Dr. Seuss (Theodor Seuss Geisel, 1904-91) published 46 children’s books, and children across the country, as well as their parents and grandparents, have very much enjoyed the rhyming, rhythm, and rhetoric of those books as well as the illustrations, drawn by the author. And even though subtle, there is an important moral teaching in most of his books.
Sometimes the moral is misunderstood. The line "A person’s a person, no matter how small!!" from “Horton Hears a Who!” has been used as a slogan by the anti-abortion movement in the U.S.
While Geisel preferred to let his work speak for itself, he did occasionally speak out to protect his characters from exploitation. In 1986 when that line from “Horton” was first used by the pro-life movement, he demanded a retraction and received one.
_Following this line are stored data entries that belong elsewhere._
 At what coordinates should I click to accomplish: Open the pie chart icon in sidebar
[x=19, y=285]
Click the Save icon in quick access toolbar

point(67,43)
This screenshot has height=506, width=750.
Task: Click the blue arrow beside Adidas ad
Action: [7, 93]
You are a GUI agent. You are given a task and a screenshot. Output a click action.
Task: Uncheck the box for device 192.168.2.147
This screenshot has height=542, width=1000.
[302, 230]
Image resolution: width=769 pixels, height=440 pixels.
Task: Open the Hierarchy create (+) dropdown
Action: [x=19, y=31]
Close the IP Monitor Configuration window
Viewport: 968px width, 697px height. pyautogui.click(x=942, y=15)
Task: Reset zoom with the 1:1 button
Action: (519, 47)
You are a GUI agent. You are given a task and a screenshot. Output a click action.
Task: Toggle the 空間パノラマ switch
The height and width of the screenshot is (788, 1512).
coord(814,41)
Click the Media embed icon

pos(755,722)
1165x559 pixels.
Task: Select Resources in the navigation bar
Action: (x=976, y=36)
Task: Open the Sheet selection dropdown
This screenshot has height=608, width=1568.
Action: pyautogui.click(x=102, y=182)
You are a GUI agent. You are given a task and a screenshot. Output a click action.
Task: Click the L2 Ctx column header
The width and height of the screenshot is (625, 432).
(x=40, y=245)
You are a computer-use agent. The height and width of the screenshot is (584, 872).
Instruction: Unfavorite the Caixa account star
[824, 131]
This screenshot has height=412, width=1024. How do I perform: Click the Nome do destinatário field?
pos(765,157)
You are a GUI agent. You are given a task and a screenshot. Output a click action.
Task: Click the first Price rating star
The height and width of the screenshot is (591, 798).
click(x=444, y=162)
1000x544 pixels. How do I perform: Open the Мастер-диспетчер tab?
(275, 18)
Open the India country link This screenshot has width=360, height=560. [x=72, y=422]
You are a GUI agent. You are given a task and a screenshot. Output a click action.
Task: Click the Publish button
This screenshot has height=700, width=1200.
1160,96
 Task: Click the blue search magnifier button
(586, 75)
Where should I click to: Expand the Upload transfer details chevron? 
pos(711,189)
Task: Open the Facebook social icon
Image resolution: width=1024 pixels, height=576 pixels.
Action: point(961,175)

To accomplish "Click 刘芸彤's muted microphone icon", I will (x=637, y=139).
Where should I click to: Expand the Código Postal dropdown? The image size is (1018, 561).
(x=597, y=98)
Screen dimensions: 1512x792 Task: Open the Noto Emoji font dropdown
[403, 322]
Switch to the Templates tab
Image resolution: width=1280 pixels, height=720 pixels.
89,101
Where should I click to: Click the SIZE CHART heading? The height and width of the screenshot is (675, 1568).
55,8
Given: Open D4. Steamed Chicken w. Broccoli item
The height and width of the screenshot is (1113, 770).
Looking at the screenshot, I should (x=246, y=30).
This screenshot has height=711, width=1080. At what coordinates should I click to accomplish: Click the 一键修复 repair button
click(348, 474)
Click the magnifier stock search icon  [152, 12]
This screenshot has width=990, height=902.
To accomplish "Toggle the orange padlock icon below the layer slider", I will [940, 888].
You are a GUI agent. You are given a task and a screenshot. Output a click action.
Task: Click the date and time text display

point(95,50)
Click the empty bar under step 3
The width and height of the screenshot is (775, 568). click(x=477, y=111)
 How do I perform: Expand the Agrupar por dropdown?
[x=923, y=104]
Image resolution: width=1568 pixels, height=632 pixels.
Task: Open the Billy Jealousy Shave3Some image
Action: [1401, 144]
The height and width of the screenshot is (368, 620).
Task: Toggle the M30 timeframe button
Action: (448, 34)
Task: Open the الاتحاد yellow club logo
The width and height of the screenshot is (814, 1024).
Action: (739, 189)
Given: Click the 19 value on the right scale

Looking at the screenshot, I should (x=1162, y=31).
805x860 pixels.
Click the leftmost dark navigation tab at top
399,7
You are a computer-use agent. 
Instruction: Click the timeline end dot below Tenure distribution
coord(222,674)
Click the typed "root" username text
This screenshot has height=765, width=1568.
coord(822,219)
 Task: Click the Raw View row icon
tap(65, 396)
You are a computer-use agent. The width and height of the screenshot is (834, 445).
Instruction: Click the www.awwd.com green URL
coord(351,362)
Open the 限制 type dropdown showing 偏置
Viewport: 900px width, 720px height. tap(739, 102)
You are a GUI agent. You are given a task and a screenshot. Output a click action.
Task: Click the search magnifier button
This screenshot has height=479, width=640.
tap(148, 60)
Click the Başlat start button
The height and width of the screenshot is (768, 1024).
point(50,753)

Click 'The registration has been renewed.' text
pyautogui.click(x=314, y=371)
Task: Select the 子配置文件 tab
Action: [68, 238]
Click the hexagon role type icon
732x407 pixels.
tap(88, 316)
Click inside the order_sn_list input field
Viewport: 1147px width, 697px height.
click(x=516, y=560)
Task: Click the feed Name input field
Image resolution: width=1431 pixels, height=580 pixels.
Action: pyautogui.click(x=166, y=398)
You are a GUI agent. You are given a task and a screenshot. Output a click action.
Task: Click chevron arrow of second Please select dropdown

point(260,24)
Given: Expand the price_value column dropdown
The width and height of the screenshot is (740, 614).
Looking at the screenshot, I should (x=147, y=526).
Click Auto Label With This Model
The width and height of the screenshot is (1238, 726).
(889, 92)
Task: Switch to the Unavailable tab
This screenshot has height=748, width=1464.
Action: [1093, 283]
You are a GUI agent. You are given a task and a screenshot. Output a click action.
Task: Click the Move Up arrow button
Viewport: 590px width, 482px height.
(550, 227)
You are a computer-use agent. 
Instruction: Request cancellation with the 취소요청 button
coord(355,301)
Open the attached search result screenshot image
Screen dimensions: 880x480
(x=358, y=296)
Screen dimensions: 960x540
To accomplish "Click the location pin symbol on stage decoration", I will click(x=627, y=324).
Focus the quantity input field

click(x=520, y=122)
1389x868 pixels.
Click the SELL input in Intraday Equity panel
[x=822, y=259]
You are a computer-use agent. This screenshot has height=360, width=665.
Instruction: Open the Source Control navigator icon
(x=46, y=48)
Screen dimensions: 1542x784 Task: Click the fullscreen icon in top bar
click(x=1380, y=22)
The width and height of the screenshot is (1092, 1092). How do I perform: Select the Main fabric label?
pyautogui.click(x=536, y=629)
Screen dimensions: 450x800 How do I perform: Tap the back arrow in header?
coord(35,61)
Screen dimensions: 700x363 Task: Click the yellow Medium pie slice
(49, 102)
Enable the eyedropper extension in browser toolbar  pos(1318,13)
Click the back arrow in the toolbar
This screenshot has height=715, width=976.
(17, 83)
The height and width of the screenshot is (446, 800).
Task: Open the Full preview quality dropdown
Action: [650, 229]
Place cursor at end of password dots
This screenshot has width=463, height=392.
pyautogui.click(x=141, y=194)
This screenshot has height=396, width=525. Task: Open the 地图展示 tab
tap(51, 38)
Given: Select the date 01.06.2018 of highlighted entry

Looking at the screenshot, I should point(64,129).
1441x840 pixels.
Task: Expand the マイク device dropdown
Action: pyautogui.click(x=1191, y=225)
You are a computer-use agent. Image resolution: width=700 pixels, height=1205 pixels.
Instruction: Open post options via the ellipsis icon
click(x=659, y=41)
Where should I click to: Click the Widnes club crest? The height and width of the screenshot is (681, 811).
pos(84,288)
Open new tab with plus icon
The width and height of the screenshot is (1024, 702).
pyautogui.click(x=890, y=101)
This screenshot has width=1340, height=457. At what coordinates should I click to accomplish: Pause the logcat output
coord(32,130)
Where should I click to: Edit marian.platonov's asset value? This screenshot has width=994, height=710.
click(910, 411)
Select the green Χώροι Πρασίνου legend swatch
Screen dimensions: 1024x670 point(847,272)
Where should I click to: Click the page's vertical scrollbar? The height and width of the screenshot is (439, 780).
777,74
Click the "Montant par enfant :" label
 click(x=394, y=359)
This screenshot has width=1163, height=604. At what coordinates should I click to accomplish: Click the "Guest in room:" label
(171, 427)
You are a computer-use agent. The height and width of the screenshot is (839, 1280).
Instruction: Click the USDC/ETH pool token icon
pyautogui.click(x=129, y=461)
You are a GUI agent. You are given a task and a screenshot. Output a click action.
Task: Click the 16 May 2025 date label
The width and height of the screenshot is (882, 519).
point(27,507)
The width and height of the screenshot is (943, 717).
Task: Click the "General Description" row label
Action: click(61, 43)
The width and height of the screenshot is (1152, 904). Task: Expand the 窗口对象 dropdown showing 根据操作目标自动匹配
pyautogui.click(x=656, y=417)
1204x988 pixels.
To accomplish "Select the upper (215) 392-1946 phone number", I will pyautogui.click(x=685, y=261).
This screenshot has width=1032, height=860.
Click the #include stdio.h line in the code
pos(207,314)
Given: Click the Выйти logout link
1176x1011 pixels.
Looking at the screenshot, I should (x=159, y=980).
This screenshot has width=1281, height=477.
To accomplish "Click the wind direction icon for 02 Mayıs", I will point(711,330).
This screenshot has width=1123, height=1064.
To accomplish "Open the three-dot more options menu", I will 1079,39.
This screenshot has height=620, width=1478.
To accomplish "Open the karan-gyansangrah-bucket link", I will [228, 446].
Actually, “Horton Hears a Who!” is said to be an allegory for the Hiroshima bombing and the American post-war occupation of Japan, and it was dedicated to a Japanese friend.
Seuss wrote “Horton” after visiting Japan in 1953 and admitted that Who-ville was partially modeled on the country, which had just emerged from U.S. occupation at the time. The book’s dedication, “For My Great Friend, Mitsugi Nakamura,” refers to a professor he met on that trip.
One of the philosophy professors, though, suggests a different underlying message in “Horton.” He says that “we must remember that Dr. Seuss published this story in 1954, in the midst of the civil rights movement.” That was when many Americans “remained ‘blind’ to the plight of African Americans” (“Dr. Seuss and Philosophy,” p. 130).
And some of the authors of the same book use “Horton” to explain the moral ideas of Immanuel Kant, one of the most difficult-to-understand German philosophers.
For example, the co-authors of the ninth chapter write, “Horton is promoting the view that all people matter. All people possess an inherent, inviolable value beyond any price or measure; all people possess dignity. Kant couldn’t have said it better” (p. 107).
“Horton Hears a Who!” is the seventh chapter in Kemp’s delightful book. He relates the theme of that Seuss story, “a person is a person, no matter how small,” to Psalm 24:1-2. Kemp contends that
we must, like Horton, hear the cries of other people, no matter how small or insignificant they may be in the world’s eyes. If anything, Scripture instructs us to take special care of those people—especially widows, orphans, and prisoners—who are downtrodden and have been marginalized from the spheres of influence in our society (p. 49).
And that is something worth considering on this fifteenth of May, even if you are not in the Jungle of Nool!